As a compiler writer for the PDP-11 I can report the scenario in the original posting can never happen. There is no situation where the PDP-11 SUB instruction produces zero but the BEQ/BNE instructions branch incorrectly. Overflow with a zero result is impossible with the PDP-11 architecture.

There might be a problem with a "confused" compiler writer generating code for

if ((C=A-B)>=0) { /* do something */}

where the "correct" generated code should be

MOV A,R1
SUB B,R1
MOV R1,C
BPL around-do-something

But the (optimized) generated code for

C=A-B; if (A>=B) { /* do something */ }

should be

MOV A,R1
SUB B,R1
MOV R1,C
BGE around-do-something

Notice the difference between BPL and BGE. The "confused" compiler writer might not notice the difference and could use one where the other was required. If overflow does not happen then they do the same thing. But if overflow does happen then BPL tests the 16-bit result and ignores the situation where a 17-bit result would represent a different value. The BGE instruction considers the overflow cases and branches on the fully accurate result extended beyond just 16-bits when overflow makes this necessary.

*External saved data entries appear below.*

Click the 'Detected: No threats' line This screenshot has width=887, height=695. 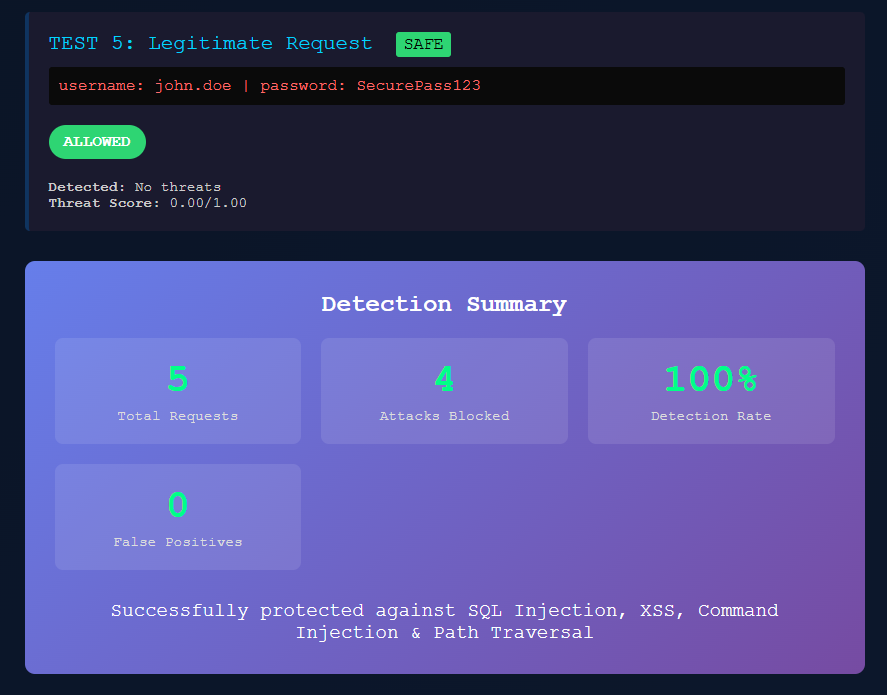pos(135,187)
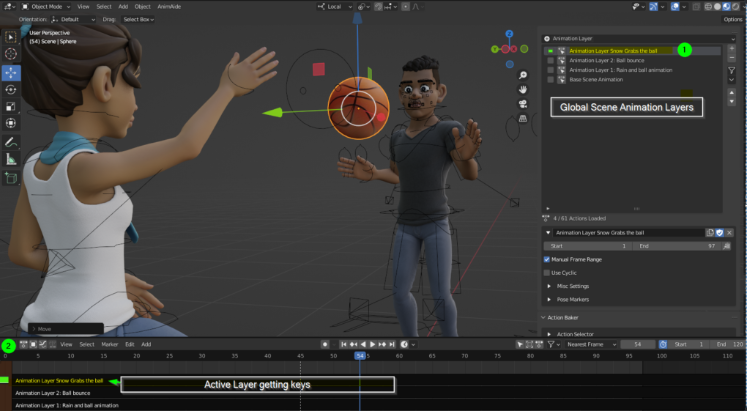Click frame 54 playhead on timeline
The image size is (747, 411).
359,355
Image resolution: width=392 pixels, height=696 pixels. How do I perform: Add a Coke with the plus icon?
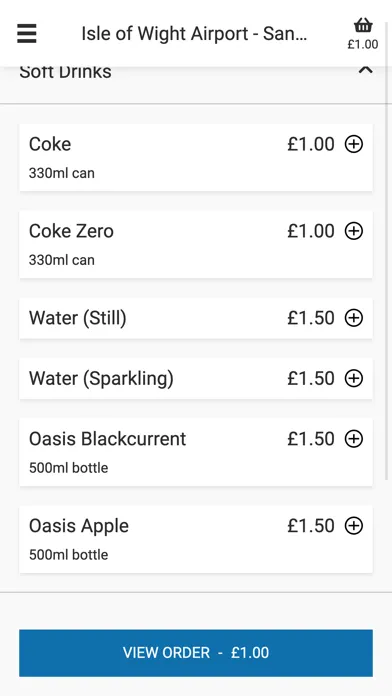click(x=354, y=144)
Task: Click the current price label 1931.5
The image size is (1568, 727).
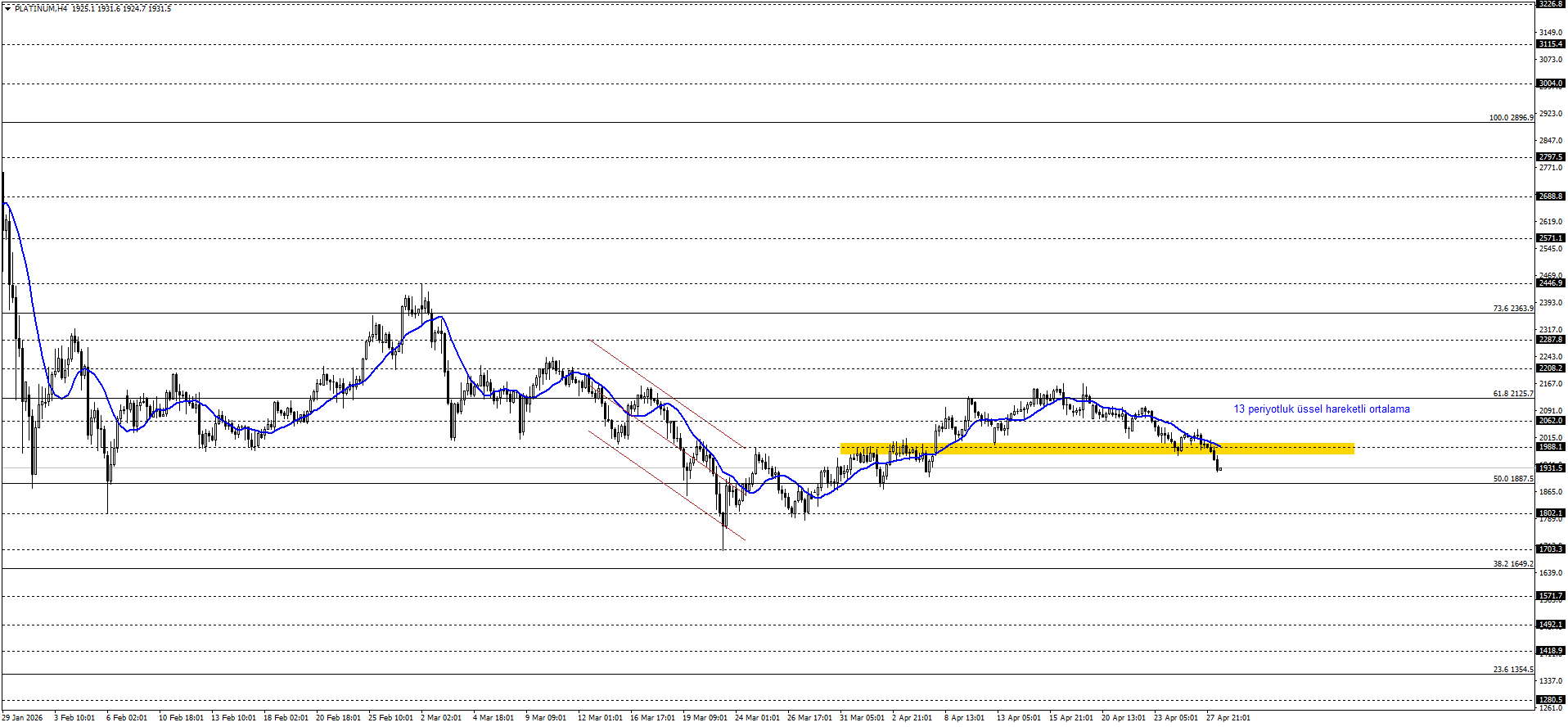Action: pyautogui.click(x=1550, y=467)
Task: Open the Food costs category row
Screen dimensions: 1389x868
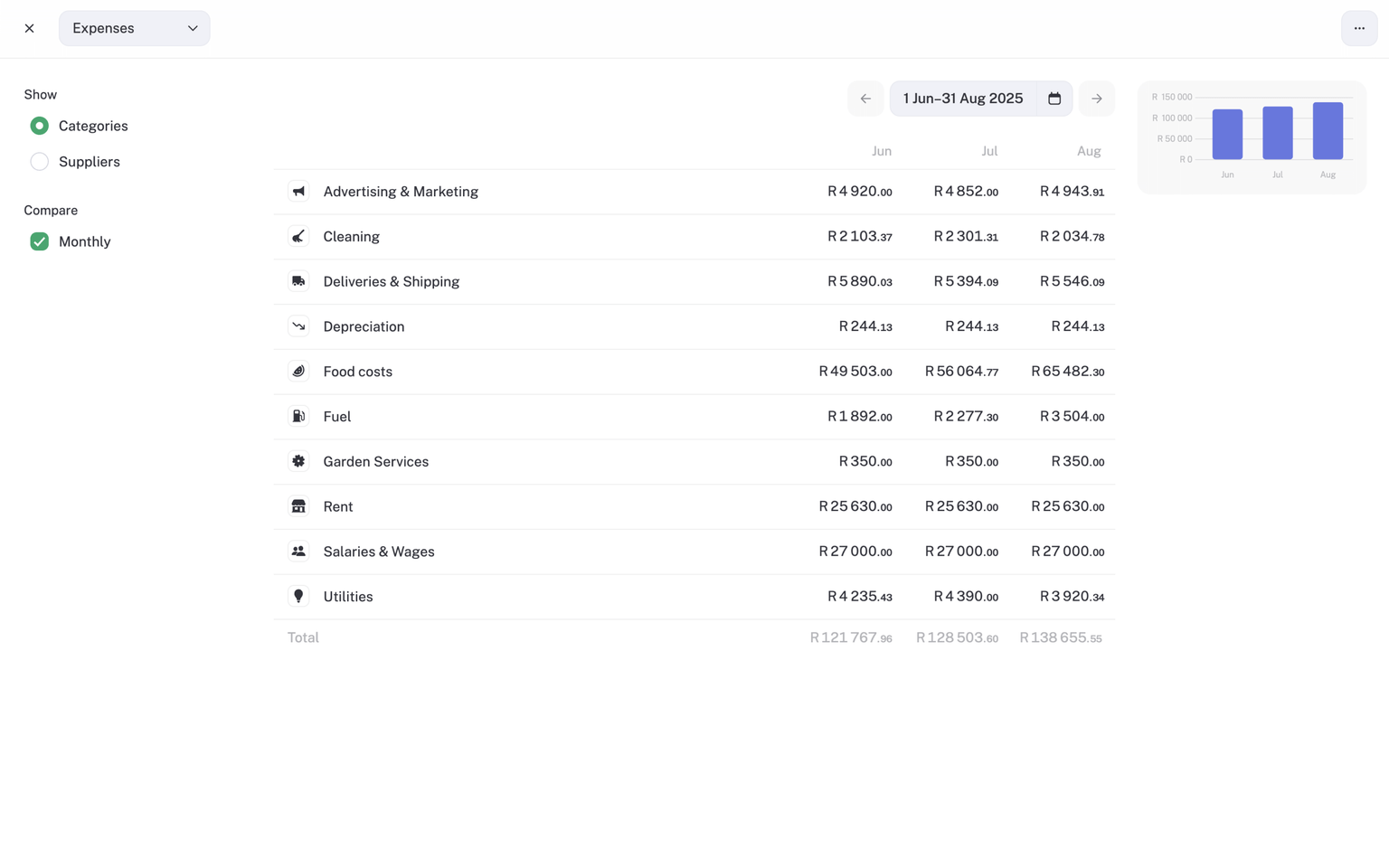Action: point(358,372)
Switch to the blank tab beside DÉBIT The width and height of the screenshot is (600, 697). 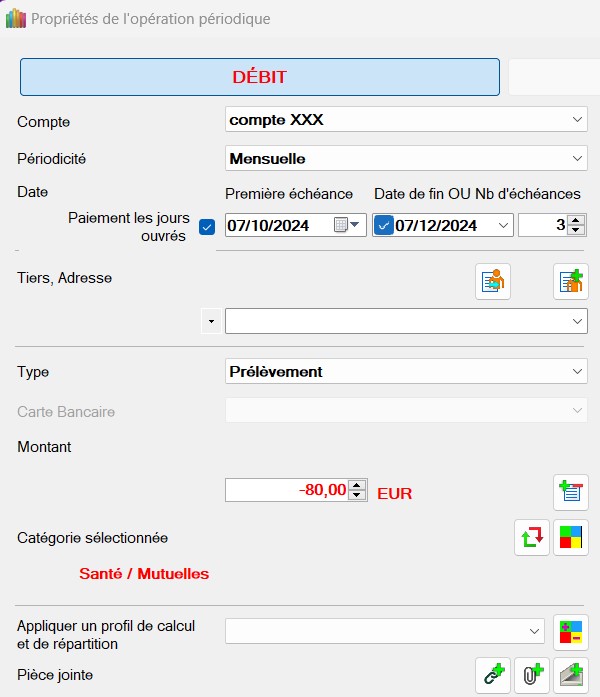click(x=553, y=77)
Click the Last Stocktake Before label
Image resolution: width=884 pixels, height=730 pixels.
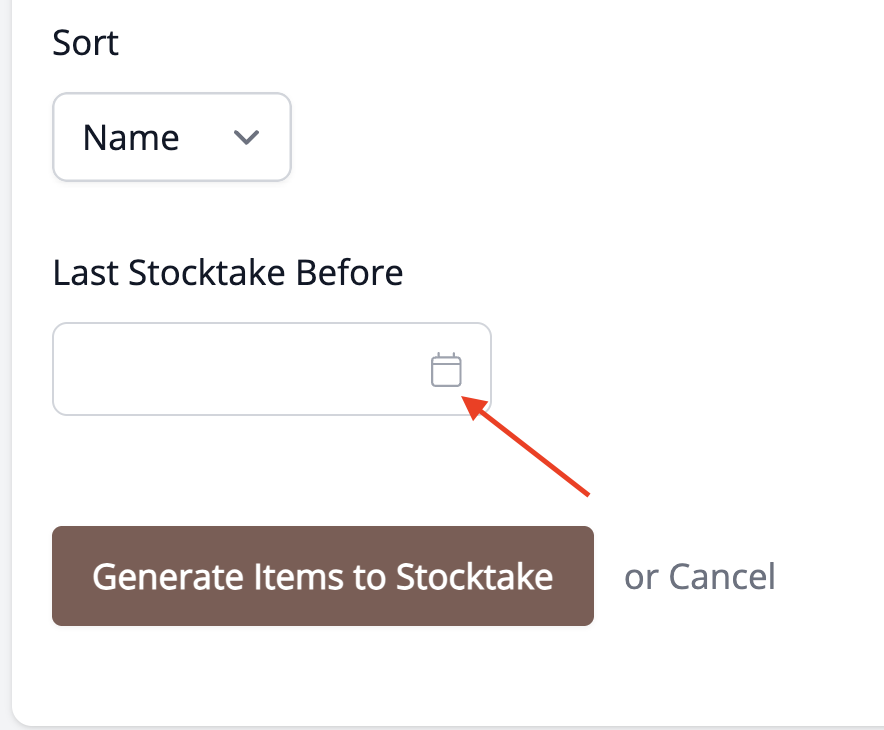pos(228,273)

I put "correct" and "confused" in quotes in the first example because the C language standard will allow either a BPL or BGE instruction when translating that first code sequence into PDP-11 code (even though the two code sequences give different results in the overflow case.) The C standard says a program that encounters a signed integer overflow is an undefined C program. However in this first case, only a "confused" compiler writer will chose the code sequence that does not compare the 16-bit value that is stored in C against the value 0.

A better example might be

short int A;
...
if (A<0) {
A=-A;
if (A<0) { /* handle-most-negative-integer */ }
}

Some C compilers will never execute the handle-most-negative-integer clause because the C standard says that a correctly "defined" C program never does a signed integer operation that results in an overflow. Therefore, after executing the first if-statement the compiler can assume that the signed short int A cannot be negative.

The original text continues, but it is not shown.